## GIVEN INFORMATION
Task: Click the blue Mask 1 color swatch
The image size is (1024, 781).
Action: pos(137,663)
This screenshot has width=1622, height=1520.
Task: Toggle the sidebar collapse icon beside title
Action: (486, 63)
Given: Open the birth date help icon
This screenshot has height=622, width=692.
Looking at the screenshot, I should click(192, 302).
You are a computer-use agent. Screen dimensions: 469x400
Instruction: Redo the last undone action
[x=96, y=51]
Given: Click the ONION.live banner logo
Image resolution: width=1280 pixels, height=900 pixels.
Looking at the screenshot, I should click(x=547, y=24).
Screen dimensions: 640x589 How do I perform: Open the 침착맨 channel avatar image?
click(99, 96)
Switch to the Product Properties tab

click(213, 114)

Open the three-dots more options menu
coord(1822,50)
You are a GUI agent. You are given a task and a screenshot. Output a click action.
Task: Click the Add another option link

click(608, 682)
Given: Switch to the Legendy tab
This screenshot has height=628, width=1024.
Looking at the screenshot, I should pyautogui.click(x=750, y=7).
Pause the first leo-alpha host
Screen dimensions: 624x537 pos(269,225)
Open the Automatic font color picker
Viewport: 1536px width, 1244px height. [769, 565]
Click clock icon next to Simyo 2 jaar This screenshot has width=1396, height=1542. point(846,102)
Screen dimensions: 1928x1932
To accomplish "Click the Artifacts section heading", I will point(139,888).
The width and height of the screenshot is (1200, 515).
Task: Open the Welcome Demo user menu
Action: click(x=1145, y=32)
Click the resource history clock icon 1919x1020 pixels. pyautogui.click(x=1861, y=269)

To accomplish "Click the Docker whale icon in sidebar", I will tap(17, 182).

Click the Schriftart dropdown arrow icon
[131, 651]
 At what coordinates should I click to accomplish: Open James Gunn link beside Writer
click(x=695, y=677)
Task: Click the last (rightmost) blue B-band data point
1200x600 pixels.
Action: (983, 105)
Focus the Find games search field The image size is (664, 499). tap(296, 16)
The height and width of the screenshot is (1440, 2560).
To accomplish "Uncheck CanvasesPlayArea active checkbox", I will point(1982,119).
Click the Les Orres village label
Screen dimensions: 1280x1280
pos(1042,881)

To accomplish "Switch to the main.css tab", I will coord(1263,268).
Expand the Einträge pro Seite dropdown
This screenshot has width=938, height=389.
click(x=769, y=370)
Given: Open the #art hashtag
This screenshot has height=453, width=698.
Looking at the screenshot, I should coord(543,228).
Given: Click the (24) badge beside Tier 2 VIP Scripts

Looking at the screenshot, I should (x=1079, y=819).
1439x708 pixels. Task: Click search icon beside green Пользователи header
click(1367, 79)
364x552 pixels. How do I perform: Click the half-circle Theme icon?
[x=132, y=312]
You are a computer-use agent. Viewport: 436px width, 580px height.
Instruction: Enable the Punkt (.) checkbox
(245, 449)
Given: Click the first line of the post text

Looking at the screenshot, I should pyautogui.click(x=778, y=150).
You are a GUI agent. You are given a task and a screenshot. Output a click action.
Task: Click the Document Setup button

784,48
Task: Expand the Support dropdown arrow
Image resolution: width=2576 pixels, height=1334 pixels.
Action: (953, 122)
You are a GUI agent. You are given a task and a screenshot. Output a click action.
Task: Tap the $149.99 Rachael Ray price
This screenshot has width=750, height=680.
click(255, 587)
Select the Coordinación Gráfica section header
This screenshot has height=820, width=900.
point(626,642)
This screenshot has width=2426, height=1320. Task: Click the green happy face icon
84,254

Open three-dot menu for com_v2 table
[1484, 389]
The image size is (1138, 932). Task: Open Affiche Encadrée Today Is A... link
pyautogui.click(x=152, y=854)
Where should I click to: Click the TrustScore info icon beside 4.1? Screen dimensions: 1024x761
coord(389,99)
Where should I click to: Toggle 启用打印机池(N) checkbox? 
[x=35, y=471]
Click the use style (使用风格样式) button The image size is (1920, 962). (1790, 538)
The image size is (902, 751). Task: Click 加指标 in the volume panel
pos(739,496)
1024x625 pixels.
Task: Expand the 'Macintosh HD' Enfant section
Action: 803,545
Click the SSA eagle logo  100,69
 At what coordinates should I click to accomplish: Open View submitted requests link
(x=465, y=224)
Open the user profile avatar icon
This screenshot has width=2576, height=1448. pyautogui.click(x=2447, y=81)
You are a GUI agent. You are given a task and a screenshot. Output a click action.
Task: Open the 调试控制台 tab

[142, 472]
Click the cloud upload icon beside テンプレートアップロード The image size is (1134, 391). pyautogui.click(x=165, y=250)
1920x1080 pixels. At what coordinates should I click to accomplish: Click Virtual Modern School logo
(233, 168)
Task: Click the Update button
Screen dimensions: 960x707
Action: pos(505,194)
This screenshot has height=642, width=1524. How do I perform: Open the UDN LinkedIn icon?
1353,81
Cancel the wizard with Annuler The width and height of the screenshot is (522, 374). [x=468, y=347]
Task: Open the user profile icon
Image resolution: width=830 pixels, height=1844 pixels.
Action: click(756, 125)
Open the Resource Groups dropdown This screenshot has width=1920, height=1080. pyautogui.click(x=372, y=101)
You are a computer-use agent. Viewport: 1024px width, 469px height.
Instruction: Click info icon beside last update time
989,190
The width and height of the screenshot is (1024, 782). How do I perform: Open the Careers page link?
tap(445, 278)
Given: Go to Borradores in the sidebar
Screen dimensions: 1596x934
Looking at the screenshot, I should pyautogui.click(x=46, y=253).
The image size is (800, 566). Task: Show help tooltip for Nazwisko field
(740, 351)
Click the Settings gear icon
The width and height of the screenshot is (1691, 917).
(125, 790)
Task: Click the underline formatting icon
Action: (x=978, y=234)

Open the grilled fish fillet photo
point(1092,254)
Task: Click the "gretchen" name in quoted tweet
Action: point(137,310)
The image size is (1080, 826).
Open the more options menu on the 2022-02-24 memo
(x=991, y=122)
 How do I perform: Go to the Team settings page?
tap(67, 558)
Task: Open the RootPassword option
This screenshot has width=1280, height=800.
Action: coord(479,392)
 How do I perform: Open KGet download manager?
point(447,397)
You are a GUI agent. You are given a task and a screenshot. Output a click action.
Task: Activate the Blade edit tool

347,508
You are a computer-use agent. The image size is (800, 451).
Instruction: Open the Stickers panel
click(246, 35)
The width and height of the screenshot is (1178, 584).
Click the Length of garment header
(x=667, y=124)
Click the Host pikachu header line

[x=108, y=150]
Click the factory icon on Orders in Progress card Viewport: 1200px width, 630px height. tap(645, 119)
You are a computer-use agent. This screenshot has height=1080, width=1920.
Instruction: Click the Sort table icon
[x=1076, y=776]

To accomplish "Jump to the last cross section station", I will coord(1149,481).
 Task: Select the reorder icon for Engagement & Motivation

## INSTRUCTION
Swap every "computer-use agent" in the rows above for "desktop assistant" and write all the rows out again, changing nothing else.

## COMPLETE OUTPUT
Task: Click the blue Mask 1 color swatch
The image size is (1024, 781).
Action: pos(137,663)
This screenshot has width=1622, height=1520.
Task: Toggle the sidebar collapse icon beside title
Action: (486, 63)
Given: Open the birth date help icon
This screenshot has height=622, width=692.
Looking at the screenshot, I should click(192, 302).
You are a desktop assistant. Screen dimensions: 469x400
Instruction: Redo the last undone action
[x=96, y=51]
Given: Click the ONION.live banner logo
Image resolution: width=1280 pixels, height=900 pixels.
Looking at the screenshot, I should click(x=547, y=24).
Screen dimensions: 640x589 How do I perform: Open the 침착맨 channel avatar image?
click(99, 96)
Switch to the Product Properties tab

click(213, 114)

Open the three-dots more options menu
coord(1822,50)
You are a GUI agent. You are given a task and a screenshot. Output a click action.
Task: Click the Add another option link

click(608, 682)
Given: Switch to the Legendy tab
This screenshot has height=628, width=1024.
Looking at the screenshot, I should pyautogui.click(x=750, y=7).
Pause the first leo-alpha host
Screen dimensions: 624x537 pos(269,225)
Open the Automatic font color picker
Viewport: 1536px width, 1244px height. [769, 565]
Click clock icon next to Simyo 2 jaar This screenshot has width=1396, height=1542. point(846,102)
Screen dimensions: 1928x1932
To accomplish "Click the Artifacts section heading", I will point(139,888).
The width and height of the screenshot is (1200, 515).
Task: Open the Welcome Demo user menu
Action: click(x=1145, y=32)
Click the resource history clock icon 1919x1020 pixels. pyautogui.click(x=1861, y=269)

To accomplish "Click the Docker whale icon in sidebar", I will tap(17, 182).

Click the Schriftart dropdown arrow icon
[131, 651]
 At what coordinates should I click to accomplish: Open James Gunn link beside Writer
click(x=695, y=677)
Task: Click the last (rightmost) blue B-band data point
1200x600 pixels.
Action: (983, 105)
Focus the Find games search field The image size is (664, 499). tap(296, 16)
The height and width of the screenshot is (1440, 2560).
To accomplish "Uncheck CanvasesPlayArea active checkbox", I will point(1982,119).
Click the Les Orres village label
Screen dimensions: 1280x1280
pos(1042,881)

To accomplish "Switch to the main.css tab", I will coord(1263,268).
Expand the Einträge pro Seite dropdown
This screenshot has width=938, height=389.
click(x=769, y=370)
Given: Open the #art hashtag
This screenshot has height=453, width=698.
Looking at the screenshot, I should coord(543,228).
Given: Click the (24) badge beside Tier 2 VIP Scripts

Looking at the screenshot, I should (x=1079, y=819).
1439x708 pixels. Task: Click search icon beside green Пользователи header
click(1367, 79)
364x552 pixels. How do I perform: Click the half-circle Theme icon?
[x=132, y=312]
You are a desktop assistant. Viewport: 436px width, 580px height.
Instruction: Enable the Punkt (.) checkbox
(245, 449)
Given: Click the first line of the post text

Looking at the screenshot, I should pyautogui.click(x=778, y=150).
You are a GUI agent. You are given a task and a screenshot. Output a click action.
Task: Click the Document Setup button

784,48
Task: Expand the Support dropdown arrow
Image resolution: width=2576 pixels, height=1334 pixels.
Action: (953, 122)
You are a GUI agent. You are given a task and a screenshot. Output a click action.
Task: Tap the $149.99 Rachael Ray price
This screenshot has width=750, height=680.
click(255, 587)
Select the Coordinación Gráfica section header
This screenshot has height=820, width=900.
point(626,642)
This screenshot has width=2426, height=1320. Task: Click the green happy face icon
84,254

Open three-dot menu for com_v2 table
[1484, 389]
The image size is (1138, 932). Task: Open Affiche Encadrée Today Is A... link
pyautogui.click(x=152, y=854)
Where should I click to: Click the TrustScore info icon beside 4.1? Screen dimensions: 1024x761
coord(389,99)
Where should I click to: Toggle 启用打印机池(N) checkbox? 
[x=35, y=471]
Click the use style (使用风格样式) button The image size is (1920, 962). (1790, 538)
The image size is (902, 751). Task: Click 加指标 in the volume panel
pos(739,496)
1024x625 pixels.
Task: Expand the 'Macintosh HD' Enfant section
Action: 803,545
Click the SSA eagle logo  100,69
 At what coordinates should I click to accomplish: Open View submitted requests link
(x=465, y=224)
Open the user profile avatar icon
This screenshot has width=2576, height=1448. pyautogui.click(x=2447, y=81)
You are a GUI agent. You are given a task and a screenshot. Output a click action.
Task: Open the 调试控制台 tab

[142, 472]
Click the cloud upload icon beside テンプレートアップロード The image size is (1134, 391). pyautogui.click(x=165, y=250)
1920x1080 pixels. At what coordinates should I click to accomplish: Click Virtual Modern School logo
(233, 168)
Task: Click the Update button
Screen dimensions: 960x707
Action: pos(505,194)
This screenshot has height=642, width=1524. How do I perform: Open the UDN LinkedIn icon?
1353,81
Cancel the wizard with Annuler The width and height of the screenshot is (522, 374). [x=468, y=347]
Task: Open the user profile icon
Image resolution: width=830 pixels, height=1844 pixels.
Action: click(756, 125)
Open the Resource Groups dropdown This screenshot has width=1920, height=1080. pyautogui.click(x=372, y=101)
You are a desktop assistant. Viewport: 1024px width, 469px height.
Instruction: Click info icon beside last update time
989,190
The width and height of the screenshot is (1024, 782). How do I perform: Open the Careers page link?
tap(445, 278)
Given: Go to Borradores in the sidebar
Screen dimensions: 1596x934
Looking at the screenshot, I should pyautogui.click(x=46, y=253).
The image size is (800, 566). Task: Show help tooltip for Nazwisko field
(740, 351)
Click the Settings gear icon
The width and height of the screenshot is (1691, 917).
(125, 790)
Task: Click the underline formatting icon
Action: (x=978, y=234)

Open the grilled fish fillet photo
point(1092,254)
Task: Click the "gretchen" name in quoted tweet
Action: point(137,310)
The image size is (1080, 826).
Open the more options menu on the 2022-02-24 memo
(x=991, y=122)
 How do I perform: Go to the Team settings page?
tap(67, 558)
Task: Open the RootPassword option
This screenshot has width=1280, height=800.
Action: coord(479,392)
 How do I perform: Open KGet download manager?
point(447,397)
You are a GUI agent. You are given a task and a screenshot. Output a click action.
Task: Activate the Blade edit tool

347,508
You are a desktop assistant. The image size is (800, 451).
Instruction: Open the Stickers panel
click(246, 35)
The width and height of the screenshot is (1178, 584).
Click the Length of garment header
(x=667, y=124)
Click the Host pikachu header line

[x=108, y=150]
Click the factory icon on Orders in Progress card Viewport: 1200px width, 630px height. tap(645, 119)
You are a desktop assistant. This screenshot has height=1080, width=1920.
Instruction: Click the Sort table icon
[x=1076, y=776]

To accomplish "Jump to the last cross section station", I will coord(1149,481).
 Task: Select the reorder icon for Engagement & Motivation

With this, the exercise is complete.